───── TEXT EXCERPT

“To buy or not to buy, that is the question.”
Ok; comparing the construction of a company’s ETL pipeline with Hamlet’s binary choice on whether to stick around or just get some sleep is perhaps a touch dramatic. But let’s not minimize how important the decision-making framework is that goes into deciding the best Extract, Transform, Load (ETL) process for any organization, large or small. It’s extremely significant. This article assesses some of the dominant reasons why buying tools might work best for some, while hand-coding the ETL layer may work better for others.
Before contrasting and comparing different build-versus-buy scenarios, here’s a quick overview on what purpose the ETL process is meant to serve.
ETL Process and Purpose
The Extract, Transform, Load process describes the infrastructure built to pull the raw data required for analysis (extract), convert and prepare it in some useful form for a business need (transform), and deliver it to a data warehouse (load).
This automated process — extracting the raw data from trusted sources, transforming it for business analytics, and loading it for storage — is an integral part of any company’s data pipeline; in fact, it is perhaps the integral part. Successful extraction means data has been converted into a single format for standardized processing.
A legacy or traditional form of implementing ETL is to process the data in batches (say, once every 24 hours). With batch processing, data is stored, and collection stopped at some point to “forklift” the data over to your data warehouse. The loaded and transformed data is then available for BI tools to provide business insights at the visualization layer. Powerful software frameworks like Hadoop MapReduce or Stitch have been designed for batch processing of large datasets.
A more modern approach — one where real-time analytics are crucial, latency factors are significant, and extracting and transforming large batches of data in bulk may be counterintuitive for business needs — is to have the ETL pipeline perform stream processing of data. A stream processing tool, such as Apache’s Spark or Kafka, is utilized to process data in-memory, greatly increasing the time data becomes actionable.
While batch processing lets the data build up, stream processing renders the data more steadily accessible, spreading the processing over time. Batch processing is moving data in bulk, validating and cleaning the data, and then staging it in a database before loading the data to target tables within the data warehouse (an important check in the pipeline, making it easier to roll back if something goes wrong). Stream processing is moving data at speed, and should be viewed as preferable, perhaps mandatory, when the caliber of insight and value possible from touching data immediately decreases as the time component increases. There are some very powerful tools out there for either scenario, and it’s always a good idea to familiarize yourself with ETL tool options.
The DIY Decision Matrix
Let’s start at the beginning. (While that phrase may sound redundant, this includes scenarios where a company, having grown and/or focused on a million other things, is realizing they’re way past the starting line and galloping along an inefficient trajectory with respect to data visualization.)

──────────
───── DATA SEGMENT

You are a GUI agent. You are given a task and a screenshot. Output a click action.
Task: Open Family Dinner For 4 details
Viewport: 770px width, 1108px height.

──────────

§ TO BE DONE
1. Transcribe the part of the ETL article that opens with the words containing "While batch processing" and closes with "ETL tool options.".
2. Go on with the article on building versus buying an ETL pipeline from the point where it stops.

§ RESPONSES
1.
While batch processing lets the data build up, stream processing renders the data more steadily accessible, spreading the processing over time. Batch processing is moving data in bulk, validating and cleaning the data, and then staging it in a database before loading the data to target tables within the data warehouse (an important check in the pipeline, making it easier to roll back if something goes wrong). Stream processing is moving data at speed, and should be viewed as preferable, perhaps mandatory, when the caliber of insight and value possible from touching data immediately decreases as the time component increases. There are some very powerful tools out there for either scenario, and it’s always a good idea to familiarize yourself with ETL tool options.

2.
1) Form a schematic that defines scope
By putting a plan together to help dictate exactly what the needs are, we are also describing the project parameters. The top of that list should be pretty obvious: make your data make sense. There is a human need for this data, upon which the end users gleaning intel from dashboards are reliant. They are also counting on that data to be delivered clean and useful, and readily prepared for them to derive insights from the assembled analytics.
We can start with a few straightforward questions:
- What are the top business needs to be addressed? What data jobs are essential?
- What are the business needs you want to address, but haven’t been able to? What data jobs would you like to incorporate, but didn’t think possible or viable?
- If building your own ETL, will enough time be allotted to correctly develop and test it? And — uber important — will it scale accordingly as the company grows?
- How much money will be saved hand-coding versus buying a tool? Is it worth it? For how long?
- If using hand-coding, how responsive will the in-house team be to failure? This is also highly significant.
- Conversely, if using outside tools for your ETL, how agile are those tools with respect to your current, and changing, needs? This is your future growth, after all!
Each company’s requirements are different, yet no company will benefit from a pipeline that’s unnecessarily sophisticated or poorly structured. Doing so will all but guarantee underperformance.
2) Describe project guidelines for the desired ETL system
The above questions assist in fine-tuning the requirements of the organization. Going forward, planning decisions regarding design have been discussed and agreed upon by all parties, and the business teams (such as sales or marketing, or at the executive level) are confident that the ETL system developers are designing a data integration solution that is optimal for the company.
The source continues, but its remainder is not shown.